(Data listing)
----
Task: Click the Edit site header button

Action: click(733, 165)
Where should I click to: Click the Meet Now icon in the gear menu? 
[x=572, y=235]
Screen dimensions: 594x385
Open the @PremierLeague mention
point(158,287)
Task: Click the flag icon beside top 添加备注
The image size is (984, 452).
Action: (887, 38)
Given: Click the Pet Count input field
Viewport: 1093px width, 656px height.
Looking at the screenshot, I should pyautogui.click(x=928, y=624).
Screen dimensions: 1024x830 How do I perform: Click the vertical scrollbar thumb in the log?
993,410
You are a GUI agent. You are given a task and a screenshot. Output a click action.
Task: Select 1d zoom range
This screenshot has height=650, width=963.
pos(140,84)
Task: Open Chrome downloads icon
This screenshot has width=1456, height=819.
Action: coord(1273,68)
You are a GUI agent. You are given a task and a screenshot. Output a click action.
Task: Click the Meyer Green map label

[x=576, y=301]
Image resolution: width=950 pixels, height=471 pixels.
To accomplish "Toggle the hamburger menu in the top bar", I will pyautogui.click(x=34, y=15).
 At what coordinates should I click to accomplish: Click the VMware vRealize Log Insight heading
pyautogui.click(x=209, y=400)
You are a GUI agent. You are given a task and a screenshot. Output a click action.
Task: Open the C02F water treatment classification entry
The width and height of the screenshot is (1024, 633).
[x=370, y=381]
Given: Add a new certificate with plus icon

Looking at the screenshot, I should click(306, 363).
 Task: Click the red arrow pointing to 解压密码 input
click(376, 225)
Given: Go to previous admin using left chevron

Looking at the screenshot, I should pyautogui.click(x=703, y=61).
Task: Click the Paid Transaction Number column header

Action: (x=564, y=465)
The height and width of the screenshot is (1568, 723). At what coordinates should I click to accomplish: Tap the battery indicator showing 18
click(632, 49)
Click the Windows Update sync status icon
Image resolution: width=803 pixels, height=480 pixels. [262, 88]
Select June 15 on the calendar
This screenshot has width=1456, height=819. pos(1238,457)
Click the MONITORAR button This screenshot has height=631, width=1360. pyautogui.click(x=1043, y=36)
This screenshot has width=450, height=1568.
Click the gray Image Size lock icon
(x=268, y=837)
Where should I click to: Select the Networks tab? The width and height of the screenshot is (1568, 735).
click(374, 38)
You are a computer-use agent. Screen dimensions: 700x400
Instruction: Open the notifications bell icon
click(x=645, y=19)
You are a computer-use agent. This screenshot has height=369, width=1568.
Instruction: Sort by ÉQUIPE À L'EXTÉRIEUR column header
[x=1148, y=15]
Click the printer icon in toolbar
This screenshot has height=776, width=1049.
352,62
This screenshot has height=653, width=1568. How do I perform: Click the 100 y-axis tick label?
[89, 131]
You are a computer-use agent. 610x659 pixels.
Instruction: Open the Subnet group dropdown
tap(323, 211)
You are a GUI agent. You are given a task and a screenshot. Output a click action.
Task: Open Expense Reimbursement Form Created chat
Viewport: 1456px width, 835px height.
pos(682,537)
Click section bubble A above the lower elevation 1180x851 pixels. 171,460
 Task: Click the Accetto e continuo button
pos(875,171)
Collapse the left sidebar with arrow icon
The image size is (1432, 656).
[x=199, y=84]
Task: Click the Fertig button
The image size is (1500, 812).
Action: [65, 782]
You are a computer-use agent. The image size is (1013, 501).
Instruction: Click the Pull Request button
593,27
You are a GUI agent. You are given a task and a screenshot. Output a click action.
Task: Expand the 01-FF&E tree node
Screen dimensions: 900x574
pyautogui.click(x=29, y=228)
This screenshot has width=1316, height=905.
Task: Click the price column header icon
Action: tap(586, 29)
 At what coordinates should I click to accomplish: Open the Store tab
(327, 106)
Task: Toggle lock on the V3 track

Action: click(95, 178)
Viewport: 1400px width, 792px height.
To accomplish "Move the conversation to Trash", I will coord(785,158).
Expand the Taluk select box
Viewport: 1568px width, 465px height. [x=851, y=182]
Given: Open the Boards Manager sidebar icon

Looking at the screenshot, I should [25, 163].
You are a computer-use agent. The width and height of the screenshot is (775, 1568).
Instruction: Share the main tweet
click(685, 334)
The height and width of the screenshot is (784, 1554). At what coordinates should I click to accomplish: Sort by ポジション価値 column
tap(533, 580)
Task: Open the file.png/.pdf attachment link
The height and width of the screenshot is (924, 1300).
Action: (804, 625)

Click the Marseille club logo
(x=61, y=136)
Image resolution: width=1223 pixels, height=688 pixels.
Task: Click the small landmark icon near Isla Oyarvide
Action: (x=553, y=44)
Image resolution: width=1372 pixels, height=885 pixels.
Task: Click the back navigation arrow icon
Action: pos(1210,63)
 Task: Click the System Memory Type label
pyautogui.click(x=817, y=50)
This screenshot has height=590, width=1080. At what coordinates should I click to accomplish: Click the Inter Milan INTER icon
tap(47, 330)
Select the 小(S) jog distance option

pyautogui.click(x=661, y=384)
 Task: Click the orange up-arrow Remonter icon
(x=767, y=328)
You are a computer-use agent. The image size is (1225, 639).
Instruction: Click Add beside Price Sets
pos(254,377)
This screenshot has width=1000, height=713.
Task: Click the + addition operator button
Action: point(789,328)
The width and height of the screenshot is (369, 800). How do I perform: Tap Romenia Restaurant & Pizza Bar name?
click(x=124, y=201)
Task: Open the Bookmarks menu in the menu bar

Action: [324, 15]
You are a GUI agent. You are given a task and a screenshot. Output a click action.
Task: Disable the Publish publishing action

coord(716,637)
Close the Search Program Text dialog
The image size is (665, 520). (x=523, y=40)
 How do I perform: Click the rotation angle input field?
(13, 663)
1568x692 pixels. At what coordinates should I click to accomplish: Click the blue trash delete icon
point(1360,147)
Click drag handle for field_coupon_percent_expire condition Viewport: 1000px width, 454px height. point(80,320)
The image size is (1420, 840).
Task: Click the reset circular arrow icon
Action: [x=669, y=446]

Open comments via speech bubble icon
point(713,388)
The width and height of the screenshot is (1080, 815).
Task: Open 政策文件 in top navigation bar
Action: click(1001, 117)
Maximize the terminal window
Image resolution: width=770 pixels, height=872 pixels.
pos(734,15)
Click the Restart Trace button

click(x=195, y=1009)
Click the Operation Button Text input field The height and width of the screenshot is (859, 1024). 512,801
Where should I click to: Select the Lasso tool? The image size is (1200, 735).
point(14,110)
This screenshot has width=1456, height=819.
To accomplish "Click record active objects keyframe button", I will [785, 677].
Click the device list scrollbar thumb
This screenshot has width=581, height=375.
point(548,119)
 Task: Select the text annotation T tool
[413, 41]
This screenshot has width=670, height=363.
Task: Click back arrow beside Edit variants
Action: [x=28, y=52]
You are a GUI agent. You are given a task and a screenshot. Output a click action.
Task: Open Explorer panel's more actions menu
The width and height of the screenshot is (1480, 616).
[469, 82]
----
Please put the records into a two-column CSV with the columns input and output, one row per record: its text under input and its answer under output, each in one quoted field with line breaks turned into spaces. Begin at the line that contains "Expand the Taluk select box" and stop after the line that contains "Action: (804, 625)".

input,output
"Expand the Taluk select box","Viewport: 1568px width, 465px height. [x=851, y=182]"
"Given: Open the Boards Manager sidebar icon","Looking at the screenshot, I should [25, 163]."
"You are a computer-use agent. The width and height of the screenshot is (775, 1568). Instruction: Share the main tweet","click(685, 334)"
"The height and width of the screenshot is (784, 1554). At what coordinates should I click to accomplish: Sort by ポジション価値 column","tap(533, 580)"
"Task: Open the file.png/.pdf attachment link The height and width of the screenshot is (924, 1300).","Action: (804, 625)"